» **EXTRACTED DATA**:
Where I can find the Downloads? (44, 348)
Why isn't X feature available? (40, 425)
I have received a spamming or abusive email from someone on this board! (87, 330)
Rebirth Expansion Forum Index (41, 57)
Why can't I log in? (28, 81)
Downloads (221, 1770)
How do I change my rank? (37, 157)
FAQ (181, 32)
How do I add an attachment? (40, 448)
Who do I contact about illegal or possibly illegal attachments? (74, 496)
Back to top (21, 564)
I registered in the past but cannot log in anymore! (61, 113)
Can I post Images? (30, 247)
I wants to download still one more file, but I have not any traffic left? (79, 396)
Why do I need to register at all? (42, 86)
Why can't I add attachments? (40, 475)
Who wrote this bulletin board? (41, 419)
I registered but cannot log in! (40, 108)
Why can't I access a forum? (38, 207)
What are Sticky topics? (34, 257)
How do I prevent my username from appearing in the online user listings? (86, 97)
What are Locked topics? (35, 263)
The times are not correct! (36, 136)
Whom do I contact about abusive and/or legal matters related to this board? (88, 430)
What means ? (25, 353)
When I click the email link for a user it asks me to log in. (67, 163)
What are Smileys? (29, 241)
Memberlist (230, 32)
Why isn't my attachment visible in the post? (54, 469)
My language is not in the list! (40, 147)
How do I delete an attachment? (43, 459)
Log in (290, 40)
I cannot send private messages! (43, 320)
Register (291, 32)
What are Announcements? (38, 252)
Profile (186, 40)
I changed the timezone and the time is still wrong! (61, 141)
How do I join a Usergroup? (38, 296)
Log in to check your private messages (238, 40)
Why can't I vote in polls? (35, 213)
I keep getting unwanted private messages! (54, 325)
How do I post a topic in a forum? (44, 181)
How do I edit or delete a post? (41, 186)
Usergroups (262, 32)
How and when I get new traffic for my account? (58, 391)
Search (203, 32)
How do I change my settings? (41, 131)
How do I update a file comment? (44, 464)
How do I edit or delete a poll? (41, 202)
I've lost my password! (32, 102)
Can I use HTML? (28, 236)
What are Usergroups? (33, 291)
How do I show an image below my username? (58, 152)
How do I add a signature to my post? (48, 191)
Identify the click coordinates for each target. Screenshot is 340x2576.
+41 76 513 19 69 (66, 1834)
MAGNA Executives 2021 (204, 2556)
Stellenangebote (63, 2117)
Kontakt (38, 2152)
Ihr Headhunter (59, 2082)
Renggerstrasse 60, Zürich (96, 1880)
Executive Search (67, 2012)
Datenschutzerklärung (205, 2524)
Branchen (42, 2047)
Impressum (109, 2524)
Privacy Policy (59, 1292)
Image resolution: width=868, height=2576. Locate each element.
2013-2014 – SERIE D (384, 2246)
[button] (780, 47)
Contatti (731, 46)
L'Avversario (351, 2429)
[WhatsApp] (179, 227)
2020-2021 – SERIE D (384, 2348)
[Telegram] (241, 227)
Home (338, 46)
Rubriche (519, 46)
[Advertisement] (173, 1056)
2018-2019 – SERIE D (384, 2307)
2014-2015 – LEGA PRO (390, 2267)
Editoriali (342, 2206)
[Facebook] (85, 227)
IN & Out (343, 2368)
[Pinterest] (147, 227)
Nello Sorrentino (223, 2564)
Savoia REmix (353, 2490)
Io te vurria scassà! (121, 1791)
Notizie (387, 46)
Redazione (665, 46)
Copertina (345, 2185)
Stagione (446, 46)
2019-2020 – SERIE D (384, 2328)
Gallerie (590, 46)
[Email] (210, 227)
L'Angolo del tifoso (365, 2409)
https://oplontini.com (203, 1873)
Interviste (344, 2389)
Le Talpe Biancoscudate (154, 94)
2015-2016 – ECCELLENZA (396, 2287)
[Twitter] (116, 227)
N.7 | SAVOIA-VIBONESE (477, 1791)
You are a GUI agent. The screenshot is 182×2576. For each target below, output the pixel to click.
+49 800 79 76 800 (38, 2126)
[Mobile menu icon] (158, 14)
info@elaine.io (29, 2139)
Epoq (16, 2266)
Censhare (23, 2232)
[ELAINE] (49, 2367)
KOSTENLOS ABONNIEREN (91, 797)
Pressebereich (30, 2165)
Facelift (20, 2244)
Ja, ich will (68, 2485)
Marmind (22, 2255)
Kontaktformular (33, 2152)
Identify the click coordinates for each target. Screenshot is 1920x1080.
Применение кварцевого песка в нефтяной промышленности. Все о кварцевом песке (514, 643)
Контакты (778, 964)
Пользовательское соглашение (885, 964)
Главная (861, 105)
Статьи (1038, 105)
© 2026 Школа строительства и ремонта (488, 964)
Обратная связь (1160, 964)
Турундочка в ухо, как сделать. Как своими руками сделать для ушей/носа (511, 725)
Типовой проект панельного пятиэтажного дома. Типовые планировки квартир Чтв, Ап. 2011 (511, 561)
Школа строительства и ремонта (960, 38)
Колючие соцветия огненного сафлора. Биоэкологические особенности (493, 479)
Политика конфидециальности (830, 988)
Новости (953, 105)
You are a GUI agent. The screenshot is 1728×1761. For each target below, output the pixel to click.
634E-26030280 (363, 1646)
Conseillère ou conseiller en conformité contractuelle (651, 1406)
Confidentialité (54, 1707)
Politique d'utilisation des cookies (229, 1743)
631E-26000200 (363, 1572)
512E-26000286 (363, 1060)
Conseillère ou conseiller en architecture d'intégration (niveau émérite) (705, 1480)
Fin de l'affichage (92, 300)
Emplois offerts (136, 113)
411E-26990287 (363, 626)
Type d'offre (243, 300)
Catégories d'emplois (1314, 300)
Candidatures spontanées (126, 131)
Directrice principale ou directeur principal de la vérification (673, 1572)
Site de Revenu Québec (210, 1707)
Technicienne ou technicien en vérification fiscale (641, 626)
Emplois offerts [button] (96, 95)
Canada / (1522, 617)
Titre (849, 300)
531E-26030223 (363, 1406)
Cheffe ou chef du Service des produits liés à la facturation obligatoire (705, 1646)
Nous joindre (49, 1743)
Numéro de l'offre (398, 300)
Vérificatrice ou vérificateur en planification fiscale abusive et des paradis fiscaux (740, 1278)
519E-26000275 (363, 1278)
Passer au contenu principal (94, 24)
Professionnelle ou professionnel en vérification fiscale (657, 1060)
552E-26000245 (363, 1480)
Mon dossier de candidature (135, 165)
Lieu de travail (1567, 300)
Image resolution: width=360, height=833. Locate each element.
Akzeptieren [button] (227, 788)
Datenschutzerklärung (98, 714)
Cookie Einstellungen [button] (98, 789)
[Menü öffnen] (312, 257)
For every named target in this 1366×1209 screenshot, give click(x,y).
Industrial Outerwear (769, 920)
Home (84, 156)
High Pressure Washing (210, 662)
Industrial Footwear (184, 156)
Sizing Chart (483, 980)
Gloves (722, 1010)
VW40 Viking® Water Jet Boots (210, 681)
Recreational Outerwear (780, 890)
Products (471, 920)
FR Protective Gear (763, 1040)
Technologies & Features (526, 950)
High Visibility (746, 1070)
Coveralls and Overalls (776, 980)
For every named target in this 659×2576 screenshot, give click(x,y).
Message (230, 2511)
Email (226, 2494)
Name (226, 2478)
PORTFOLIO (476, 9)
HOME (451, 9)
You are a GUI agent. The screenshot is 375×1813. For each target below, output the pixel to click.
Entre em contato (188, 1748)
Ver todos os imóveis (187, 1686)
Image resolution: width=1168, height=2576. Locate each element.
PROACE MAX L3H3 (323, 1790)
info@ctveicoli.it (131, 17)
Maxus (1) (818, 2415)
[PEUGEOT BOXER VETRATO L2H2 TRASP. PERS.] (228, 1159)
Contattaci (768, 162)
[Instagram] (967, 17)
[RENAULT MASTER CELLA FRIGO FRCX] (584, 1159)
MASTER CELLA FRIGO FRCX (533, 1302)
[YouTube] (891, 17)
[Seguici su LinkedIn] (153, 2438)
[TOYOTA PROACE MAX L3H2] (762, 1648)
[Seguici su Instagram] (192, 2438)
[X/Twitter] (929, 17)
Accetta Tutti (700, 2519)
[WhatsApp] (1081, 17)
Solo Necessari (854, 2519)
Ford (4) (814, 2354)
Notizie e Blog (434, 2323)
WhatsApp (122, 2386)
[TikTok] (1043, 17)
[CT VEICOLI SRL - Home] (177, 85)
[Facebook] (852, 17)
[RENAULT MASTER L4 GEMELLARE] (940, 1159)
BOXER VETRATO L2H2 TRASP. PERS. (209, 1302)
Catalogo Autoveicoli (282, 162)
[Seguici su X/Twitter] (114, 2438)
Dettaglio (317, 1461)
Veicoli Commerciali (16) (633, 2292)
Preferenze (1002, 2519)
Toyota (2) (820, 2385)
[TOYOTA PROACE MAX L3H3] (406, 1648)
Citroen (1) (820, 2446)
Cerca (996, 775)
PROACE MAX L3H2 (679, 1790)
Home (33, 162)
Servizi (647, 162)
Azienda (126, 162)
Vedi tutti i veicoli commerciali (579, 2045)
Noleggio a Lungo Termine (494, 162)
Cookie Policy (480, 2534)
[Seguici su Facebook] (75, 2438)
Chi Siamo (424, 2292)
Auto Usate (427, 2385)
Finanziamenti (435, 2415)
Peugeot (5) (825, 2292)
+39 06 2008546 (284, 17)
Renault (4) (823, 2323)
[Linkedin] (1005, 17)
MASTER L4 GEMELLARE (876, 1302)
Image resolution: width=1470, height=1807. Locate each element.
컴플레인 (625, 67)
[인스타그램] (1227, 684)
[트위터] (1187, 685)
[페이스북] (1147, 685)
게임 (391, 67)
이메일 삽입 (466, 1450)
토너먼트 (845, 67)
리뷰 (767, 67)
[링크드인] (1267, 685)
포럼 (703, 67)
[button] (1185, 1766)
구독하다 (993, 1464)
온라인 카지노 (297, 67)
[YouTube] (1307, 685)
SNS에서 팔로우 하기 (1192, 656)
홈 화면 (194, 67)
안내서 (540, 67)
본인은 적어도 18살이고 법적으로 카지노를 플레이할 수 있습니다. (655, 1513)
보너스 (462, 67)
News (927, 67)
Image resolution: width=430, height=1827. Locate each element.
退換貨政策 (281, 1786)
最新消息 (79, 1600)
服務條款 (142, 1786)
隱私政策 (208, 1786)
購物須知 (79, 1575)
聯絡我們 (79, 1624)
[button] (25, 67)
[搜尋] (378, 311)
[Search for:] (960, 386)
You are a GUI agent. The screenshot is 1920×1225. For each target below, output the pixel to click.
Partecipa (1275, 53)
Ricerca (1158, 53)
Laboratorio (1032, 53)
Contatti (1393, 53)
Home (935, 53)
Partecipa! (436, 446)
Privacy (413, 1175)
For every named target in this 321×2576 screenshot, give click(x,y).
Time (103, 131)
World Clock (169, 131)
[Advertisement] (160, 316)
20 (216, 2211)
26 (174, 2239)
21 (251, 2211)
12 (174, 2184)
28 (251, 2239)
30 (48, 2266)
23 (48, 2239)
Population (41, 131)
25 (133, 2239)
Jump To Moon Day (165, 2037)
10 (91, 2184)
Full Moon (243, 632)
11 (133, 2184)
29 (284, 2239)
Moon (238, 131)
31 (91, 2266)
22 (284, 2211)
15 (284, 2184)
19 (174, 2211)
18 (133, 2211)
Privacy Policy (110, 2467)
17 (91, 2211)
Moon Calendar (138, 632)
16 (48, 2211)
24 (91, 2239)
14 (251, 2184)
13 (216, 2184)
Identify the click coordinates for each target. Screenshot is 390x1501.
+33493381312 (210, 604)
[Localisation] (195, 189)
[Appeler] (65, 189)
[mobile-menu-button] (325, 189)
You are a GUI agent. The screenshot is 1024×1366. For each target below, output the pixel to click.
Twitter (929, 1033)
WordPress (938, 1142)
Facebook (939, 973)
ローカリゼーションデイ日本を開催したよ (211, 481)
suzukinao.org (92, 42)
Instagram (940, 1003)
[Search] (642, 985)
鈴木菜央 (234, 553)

» **EXERCISE DESCRIPTION**:
Among the records above, extract exactly the lines from the line with "Image resolution: width=868, height=2576." to the line with "2015-2016 – ECCELLENZA (396, 2287)", both lines included, and leave out the rest.

» **SOLUTION**:
Image resolution: width=868, height=2576. Locate each element.
2013-2014 – SERIE D (384, 2246)
[button] (780, 47)
Contatti (731, 46)
L'Avversario (351, 2429)
[WhatsApp] (179, 227)
2020-2021 – SERIE D (384, 2348)
[Telegram] (241, 227)
Home (338, 46)
Rubriche (519, 46)
[Advertisement] (173, 1056)
2018-2019 – SERIE D (384, 2307)
2014-2015 – LEGA PRO (390, 2267)
Editoriali (342, 2206)
[Facebook] (85, 227)
IN & Out (343, 2368)
[Pinterest] (147, 227)
Nello Sorrentino (223, 2564)
Savoia REmix (353, 2490)
Io te vurria scassà! (121, 1791)
Notizie (387, 46)
Redazione (665, 46)
Copertina (345, 2185)
Stagione (446, 46)
2019-2020 – SERIE D (384, 2328)
Gallerie (590, 46)
[Email] (210, 227)
L'Angolo del tifoso (365, 2409)
https://oplontini.com (203, 1873)
Interviste (344, 2389)
Le Talpe Biancoscudate (154, 94)
2015-2016 – ECCELLENZA (396, 2287)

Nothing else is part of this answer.